== Problema ==
Nombra todas las ciudades que el fragmento sobre la política migratoria de Estados Unidos menciona como lugares donde se iniciarán los toques de queda.

== Fragmento del texto ==
:::
Aunque el Título 42 evitó que muchos solicitaran asilo, no tenía ninguna consecuencia legal, alentando los intentos reiterados de ingreso. A partir del jueves, sin embargo, los migrantes que crucen de manera ilegal se enfrentan a la posibilidad de que se les prohíba entrar al país antes de que transcurra un plazo de cinco años, así como enfrentarse a posibles cargos penales. Se trata, por tanto, de un cambio que muchos temen que complique sus probabilidades de quedarse en la nación norteamericana. El miércoles, el Departamento de Seguridad Nacional advertía además que dicha normativa hará sumamente difícil que cualquier persona que atraviese otro país, como México, o que no presente una solicitud por internet, sea elegible para obtener asilo. También anunció toques de queda con vigilancia a través de dispositivos de GPS para las familias puestas en libertad en Estados Unidos antes de su evaluación inicial de asilo. El gobierno había sopesado incluso la posibilidad de detener a las familias hasta que pasaran su evaluación inicial de asilo, pero en su lugar optó por los toques de queda, de 11 de la noche a 5 de la mañana, que se iniciarán ya estos días en ciudades como Baltimore, Chicago, Washington y Newark. Y, por supuesto, aquellos que no se presenten a las entrevistas de evaluación o seguimiento serán detenidos para regresar al otro lado de las fronteras, epicentros de grandes debates políticos y también el lugar donde miles de personas emprenden un viaje que, quizás, no tenga marcha atrás. Resulta escalofriante pensarlo, pero seguirán intentándolo.
:::
== Extracto de datos ==
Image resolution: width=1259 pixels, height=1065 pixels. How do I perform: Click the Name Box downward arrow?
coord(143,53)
:::
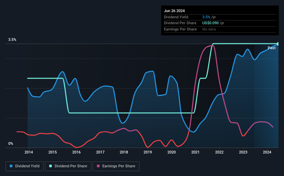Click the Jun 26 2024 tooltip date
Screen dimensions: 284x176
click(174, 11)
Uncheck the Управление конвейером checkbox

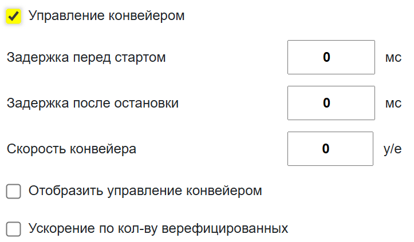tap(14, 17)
:::
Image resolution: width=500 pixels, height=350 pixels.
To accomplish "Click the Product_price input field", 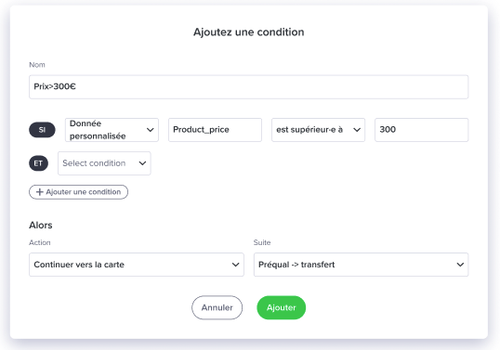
:::
== Ejercicio resuelto ==
Baltimore, Chicago, Washington y Newark.